▸ Exercise materials:
* Begin *
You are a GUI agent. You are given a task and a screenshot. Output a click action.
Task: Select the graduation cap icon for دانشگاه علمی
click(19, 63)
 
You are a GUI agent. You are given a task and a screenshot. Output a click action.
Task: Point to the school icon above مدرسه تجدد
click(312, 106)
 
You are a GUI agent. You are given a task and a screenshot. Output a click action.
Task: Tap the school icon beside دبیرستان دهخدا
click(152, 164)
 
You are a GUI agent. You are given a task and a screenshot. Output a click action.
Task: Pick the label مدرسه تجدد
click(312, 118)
* End *
* Begin *
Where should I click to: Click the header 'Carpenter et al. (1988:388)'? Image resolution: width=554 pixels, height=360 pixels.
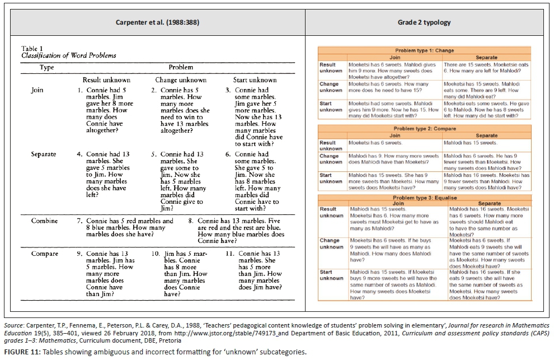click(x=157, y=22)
* End *
* Begin *
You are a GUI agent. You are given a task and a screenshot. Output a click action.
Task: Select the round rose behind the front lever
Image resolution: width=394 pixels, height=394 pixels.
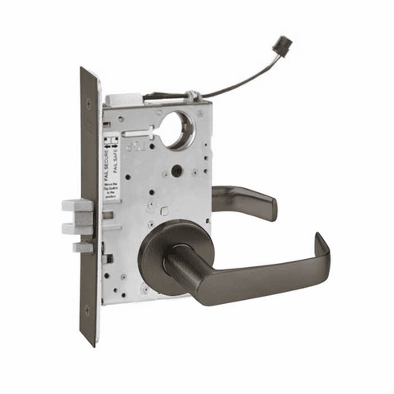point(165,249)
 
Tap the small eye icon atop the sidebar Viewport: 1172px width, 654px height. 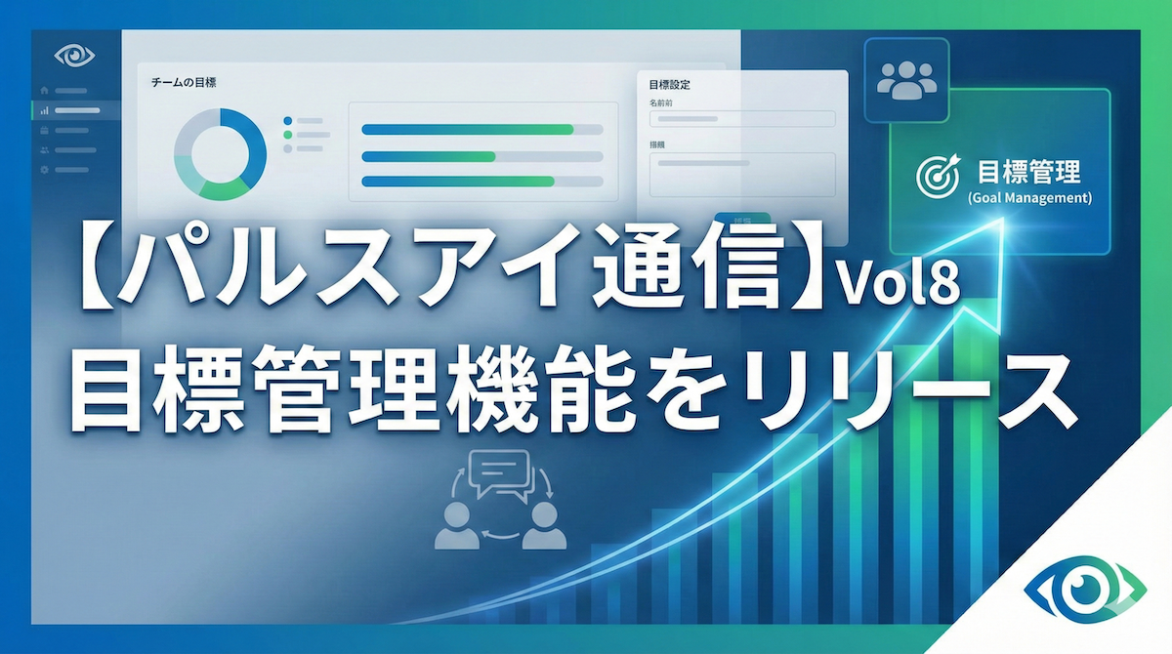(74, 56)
* End *
▸ Exercise directions:
Give back, word for word, the stretch from the line containing "Where should I" through the line containing "click(x=157, y=22)", both lines included. Leave the pictures out.

▸ Full output:
Where should I click to: Click the header 'Carpenter et al. (1988:388)'? Image resolution: width=554 pixels, height=360 pixels.
click(x=157, y=22)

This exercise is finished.